L’extraordinaire recherche de la plus ancienne Bible du monde

par Alexander Schick | Avril 29, 2022 | Evidence

Illustrated portrait of Constantin von Tischendorf

Résumé : Le récit fascinant de la découverte par Constantin von Tischendorf de la plus ancienne Bible du monde. Première partie d’une série en deux parties.

L’herbe sèche, la fleur se fane, mais la parole de notre Dieu subsiste à jamais. – Esaïe 40:8 (ESV)

Codex Sinaïticus, le plus ancien manuscrit complet de la Bible au monde

Le Codex Sinaiticus, l’un des manuscrits bibliques les plus précieux au monde, est aujourd’hui disponible sur le World Wide Web en quelques clics (www.codex-sinaiticus.net/en). La numérisation de cet ancien manuscrit en parchemin est l’un des projets de recherche les plus vastes et les plus coûteux de l’ère Internet, puisqu’il a coûté plus de 5,5 millions de dollars.

Ce manuscrit biblique vieux de 1600 ans contient de grandes parties de l’Ancien Testament en grec (Septante) et l’intégralité du Nouveau Testament. Le Codex (livre) date du IVe siècle après J.-C. et constitue, avec le Codex Vaticanus (IVe siècle après J.-C.) et le Codex Alexandrinus (Ve siècle après J.-C.), l’une des trois plus anciennes Bibles complètes (OT et NT) au monde. Mais seul le Codex Sinaiticus peut prétendre être le plus ancien manuscrit entièrement conservé du Nouveau Testament ! Au moins trois auteurs originaux ont rédigé cette traduction de la Bible à Césarée de Mazurie ou en Égypte. 

Le parchemin ultra-fin était fabriqué en peau de veau ou de mouton. On estime que 350 animaux ont dû donner leur peau pour l’obtenir. Un troupeau entier de vaches ou de chèvres pour une seule Bible ! Un rédacteur qui copiait la Bible pouvait à juste titre dire à son sujet : « Sainte vache ! »

Les feuilles ont une hauteur de 38 cm (15 in.) et une largeur de 34 cm (13 in.), ce qui en fait le plus grand des manuscrits bibliques. On estime que le nombre original de feuilles s’élevait à 739 (1 478 pages). Malheureusement, seules 411 feuilles ont été conservées. Chaque page comporte quatre colonnes (à l’exception des livres de poésie, comme les Psaumes, qui ne comportent que deux colonnes).
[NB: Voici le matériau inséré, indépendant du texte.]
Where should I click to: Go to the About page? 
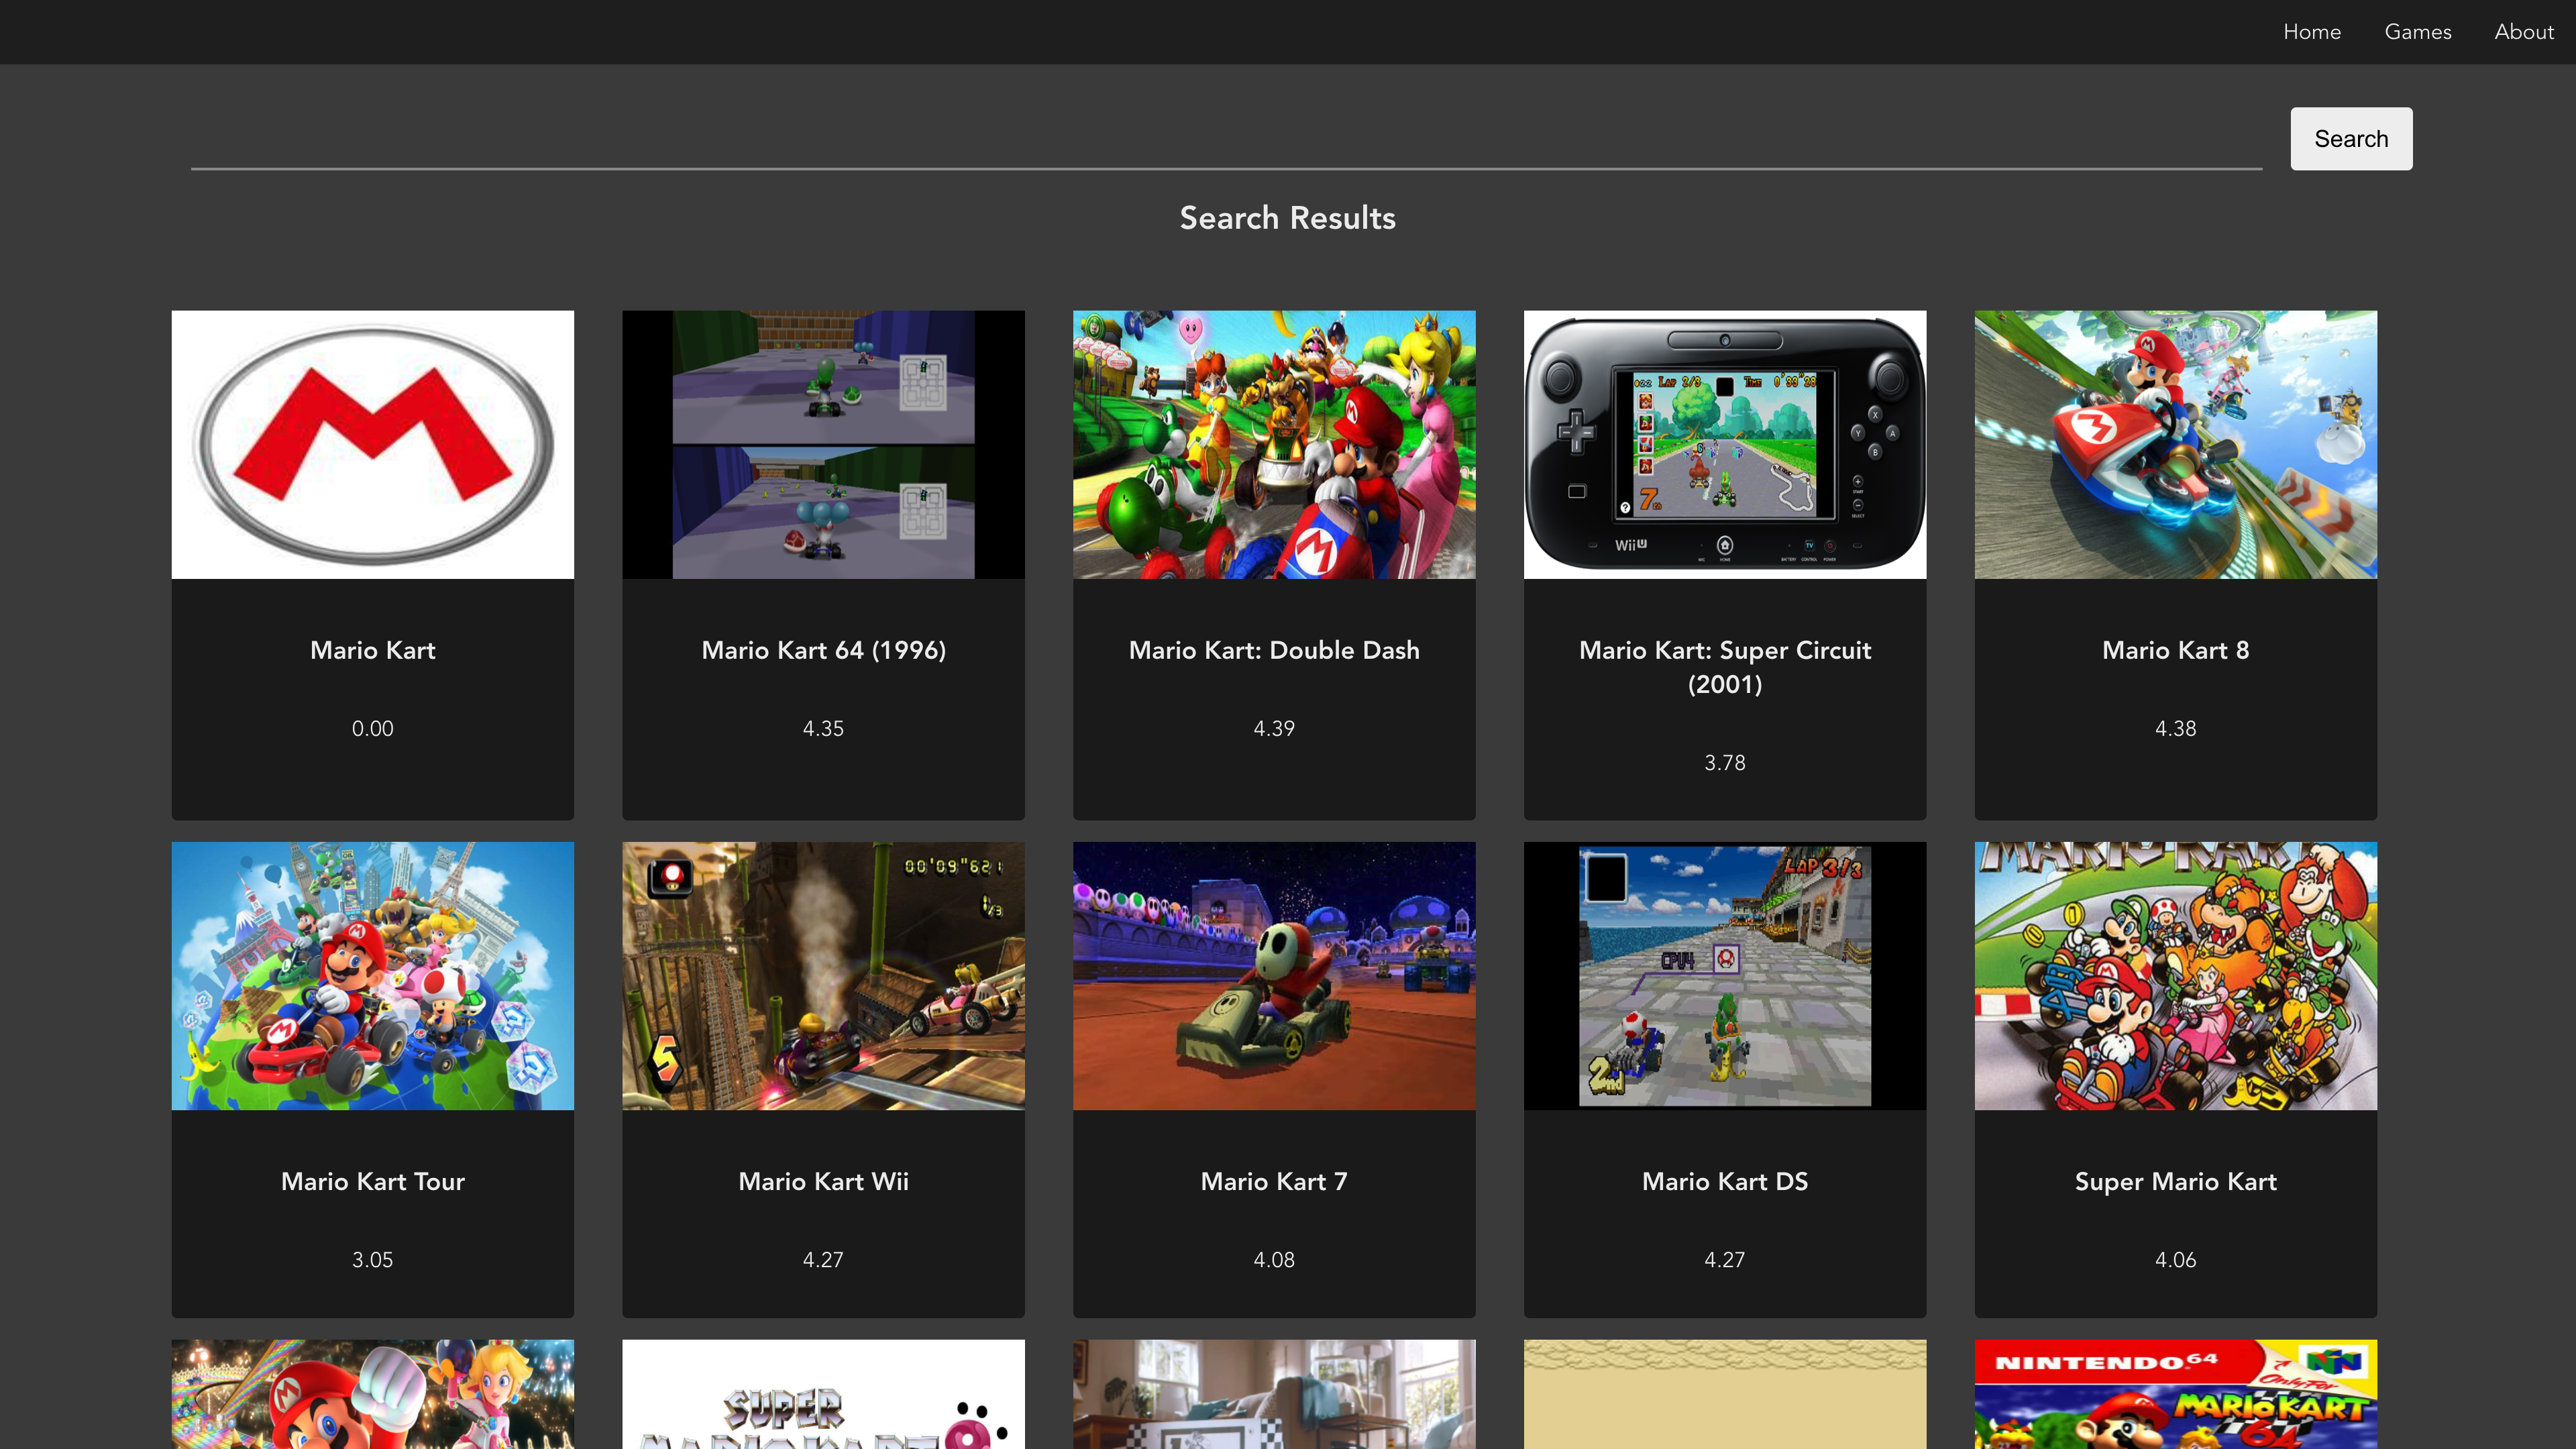2523,32
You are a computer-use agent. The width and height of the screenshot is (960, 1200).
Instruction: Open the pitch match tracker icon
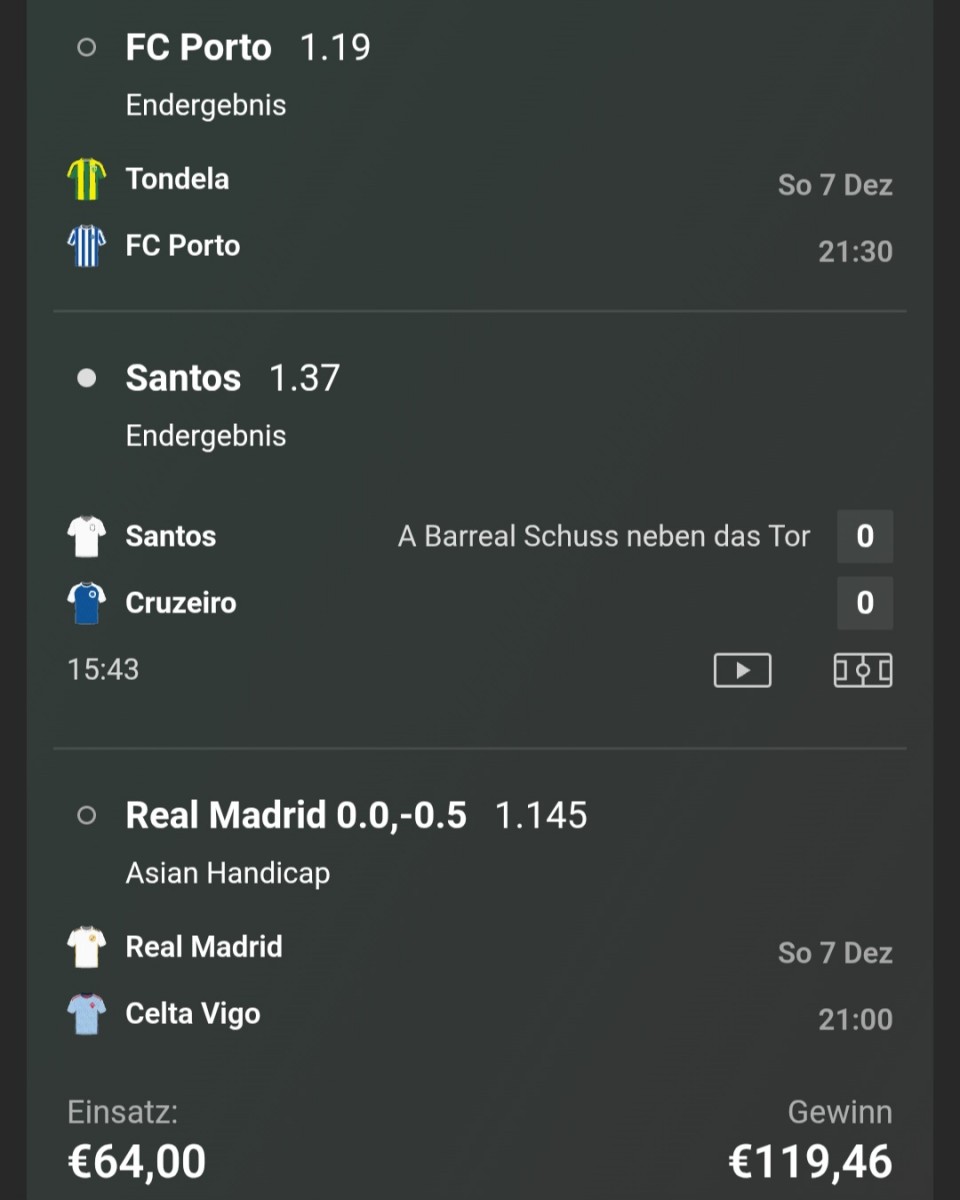(x=863, y=670)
Chaque colonne compte normalement 48 lignes.

1600-year-old page from the Codex Sinaiticus containing the text of Matthew 6:4-32
Page of Codex Sinaiticus with text of Matthew 6:4-32. (credit: public domain, via Wikimedia Commons)

Bien que les feuillets du Codex soient « virtuellement » réunis en ligne et disponibles tous ensemble, ils sont en réalité dispersés dans le monde entier. La plus grande partie du manuscrit (347 feuilles) est conservée à la British Library de Londres depuis 1933. Il couvre la majeure partie de l’Ancien Testament selon le canon de la Septante, y compris les Apocryphes, ainsi que l’ensemble du Nouveau Testament. Le nombre de livres du Nouveau Testament correspond à celui de nos meilleures éditions actuelles de la Bible. Seule la disposition est différente : les Hébreux tombent après les 2 Thessaloniciens, et les Actes après Philémon et avant Jacques.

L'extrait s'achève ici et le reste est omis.